Re: better patch for linux/bitops.h

From: H. Peter Anvin
Date: Thu May 05 2016 - 18:39:13 EST


On May 5, 2016 3:18:09 PM PDT, tytso@xxxxxxx wrote:
>On Thu, May 05, 2016 at 05:34:50PM -0400, Sandy Harris wrote:
>>
>> I completely fail to see why tests or compiler versions should be
>> part of the discussion. The C standard says the behaviour in
>> certain cases is undefined, so a standard-compliant compiler
>> can generate more-or-less any code there.
>>
>
>> As long as any of portability, reliability or security are among our
>> goals, any code that can give undefined behaviour should be
>> considered problematic.
>
>Because compilers have been known not necessarily to obey the specs,
>and/or interpret the specs in way that not everyone agrees with. It's
>also the case that we are *already* disabling certain C optimizations
>which are technically allowed by the spec, but which kernel
>programmers consider insane (e.g., strict aliasing).
>
>And of course, memzero_explicit() which crypto people understand is
>necessary, is something that technically compilers are allowed to
>optimize according to the spec. So trying to write secure kernel code
>which will work on arbitrary compilers may well be impossible.
>
>And which is also why people have said (mostly in jest), "A
>sufficiently advanced compiler is indistinguishable from an
>adversary." (I assume people will agree that optimizing away a memset
>needed to clear secrets from memory would be considered adversarial,
>at the very least!)
>
>So this is why I tend to take a much more pragmatic viewpoint on
>things.
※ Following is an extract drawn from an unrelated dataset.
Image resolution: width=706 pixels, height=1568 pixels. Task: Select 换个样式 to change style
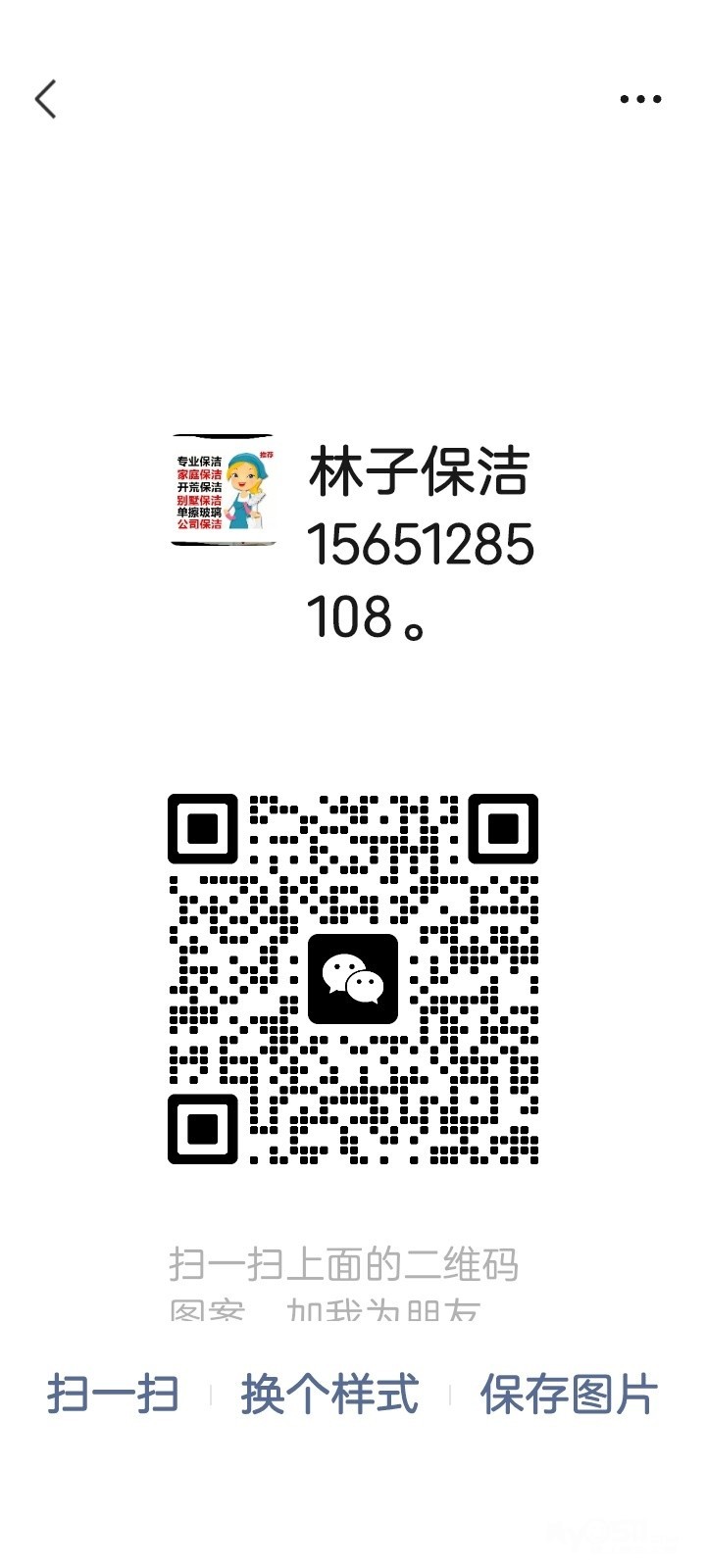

Sure, it makes sense to pay attention to what the C standard
>writers are trying to do to us; but if we need to suppress certain
>optimizations to write sane kernel code --- I'm ok with that. And
>this is why using a trust-but-verify on a specific set of compilers
>and ranges of compiler versions is a really good idea....
>
> - Ted

I have filed a gcc bug to have the preexisting rotate idiom officially documented as a GNU C extension.